Directions |
Could you reproduce all of the records below word for word, changing nothing?

Start of Dataset

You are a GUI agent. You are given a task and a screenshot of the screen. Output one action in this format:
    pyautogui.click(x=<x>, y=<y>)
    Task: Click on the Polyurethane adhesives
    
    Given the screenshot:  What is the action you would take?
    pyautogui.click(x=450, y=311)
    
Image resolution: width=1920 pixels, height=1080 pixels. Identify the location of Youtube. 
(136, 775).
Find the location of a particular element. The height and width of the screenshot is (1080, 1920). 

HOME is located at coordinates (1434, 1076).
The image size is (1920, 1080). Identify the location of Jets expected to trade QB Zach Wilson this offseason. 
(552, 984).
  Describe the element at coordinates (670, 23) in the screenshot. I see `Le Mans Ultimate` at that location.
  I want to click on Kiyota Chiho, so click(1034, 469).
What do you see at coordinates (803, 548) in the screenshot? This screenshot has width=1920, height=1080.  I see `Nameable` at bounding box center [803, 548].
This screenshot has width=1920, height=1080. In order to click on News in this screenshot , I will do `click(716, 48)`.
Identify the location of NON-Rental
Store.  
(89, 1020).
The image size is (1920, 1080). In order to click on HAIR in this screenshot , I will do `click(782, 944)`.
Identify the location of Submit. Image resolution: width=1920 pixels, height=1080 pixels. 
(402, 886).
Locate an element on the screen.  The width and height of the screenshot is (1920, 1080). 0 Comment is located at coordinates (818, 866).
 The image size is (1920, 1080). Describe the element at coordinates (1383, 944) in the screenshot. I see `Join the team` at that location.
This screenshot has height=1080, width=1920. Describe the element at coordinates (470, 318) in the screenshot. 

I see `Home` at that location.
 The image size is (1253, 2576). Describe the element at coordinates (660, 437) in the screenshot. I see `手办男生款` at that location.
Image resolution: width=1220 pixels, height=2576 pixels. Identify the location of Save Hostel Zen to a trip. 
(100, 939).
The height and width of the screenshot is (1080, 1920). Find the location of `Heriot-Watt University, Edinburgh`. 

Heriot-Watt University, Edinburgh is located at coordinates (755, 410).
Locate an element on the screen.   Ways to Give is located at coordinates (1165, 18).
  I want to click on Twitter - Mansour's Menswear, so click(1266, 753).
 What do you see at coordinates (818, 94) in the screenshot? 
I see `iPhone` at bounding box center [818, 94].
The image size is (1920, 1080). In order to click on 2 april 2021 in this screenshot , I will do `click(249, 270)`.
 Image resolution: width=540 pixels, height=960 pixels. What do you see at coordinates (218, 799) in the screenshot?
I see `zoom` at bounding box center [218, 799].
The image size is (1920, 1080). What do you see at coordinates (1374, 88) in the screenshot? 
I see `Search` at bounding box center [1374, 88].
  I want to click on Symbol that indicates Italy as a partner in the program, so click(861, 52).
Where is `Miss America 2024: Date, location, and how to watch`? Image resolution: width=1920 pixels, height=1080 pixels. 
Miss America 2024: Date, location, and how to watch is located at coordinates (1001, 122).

End of Dataset

Result for this exercise |
You are a GUI agent. You are given a task and a screenshot of the screen. Output one action in this format:
    pyautogui.click(x=<x>, y=<y>)
    Task: Click on the Polyurethane adhesives
    
    Given the screenshot:  What is the action you would take?
    pyautogui.click(x=450, y=311)
    
Image resolution: width=1920 pixels, height=1080 pixels. Identify the location of Youtube. 
(136, 775).
Find the location of a particular element. The height and width of the screenshot is (1080, 1920). 

HOME is located at coordinates (1434, 1076).
The image size is (1920, 1080). Identify the location of Jets expected to trade QB Zach Wilson this offseason. 
(552, 984).
  Describe the element at coordinates (670, 23) in the screenshot. I see `Le Mans Ultimate` at that location.
  I want to click on Kiyota Chiho, so click(1034, 469).
What do you see at coordinates (803, 548) in the screenshot? This screenshot has width=1920, height=1080.  I see `Nameable` at bounding box center [803, 548].
This screenshot has width=1920, height=1080. In order to click on News in this screenshot , I will do `click(716, 48)`.
Identify the location of NON-Rental
Store.  
(89, 1020).
The image size is (1920, 1080). In order to click on HAIR in this screenshot , I will do `click(782, 944)`.
Identify the location of Submit. Image resolution: width=1920 pixels, height=1080 pixels. 
(402, 886).
Locate an element on the screen.  The width and height of the screenshot is (1920, 1080). 0 Comment is located at coordinates (818, 866).
 The image size is (1920, 1080). Describe the element at coordinates (1383, 944) in the screenshot. I see `Join the team` at that location.
This screenshot has height=1080, width=1920. Describe the element at coordinates (470, 318) in the screenshot. 

I see `Home` at that location.
 The image size is (1253, 2576). Describe the element at coordinates (660, 437) in the screenshot. I see `手办男生款` at that location.
Image resolution: width=1220 pixels, height=2576 pixels. Identify the location of Save Hostel Zen to a trip. 
(100, 939).
The height and width of the screenshot is (1080, 1920). Find the location of `Heriot-Watt University, Edinburgh`. 

Heriot-Watt University, Edinburgh is located at coordinates (755, 410).
Locate an element on the screen.   Ways to Give is located at coordinates (1165, 18).
  I want to click on Twitter - Mansour's Menswear, so click(1266, 753).
 What do you see at coordinates (818, 94) in the screenshot? 
I see `iPhone` at bounding box center [818, 94].
The image size is (1920, 1080). In order to click on 2 april 2021 in this screenshot , I will do `click(249, 270)`.
 Image resolution: width=540 pixels, height=960 pixels. What do you see at coordinates (218, 799) in the screenshot?
I see `zoom` at bounding box center [218, 799].
The image size is (1920, 1080). What do you see at coordinates (1374, 88) in the screenshot? 
I see `Search` at bounding box center [1374, 88].
  I want to click on Symbol that indicates Italy as a partner in the program, so click(861, 52).
Where is `Miss America 2024: Date, location, and how to watch`? Image resolution: width=1920 pixels, height=1080 pixels. 
Miss America 2024: Date, location, and how to watch is located at coordinates (1001, 122).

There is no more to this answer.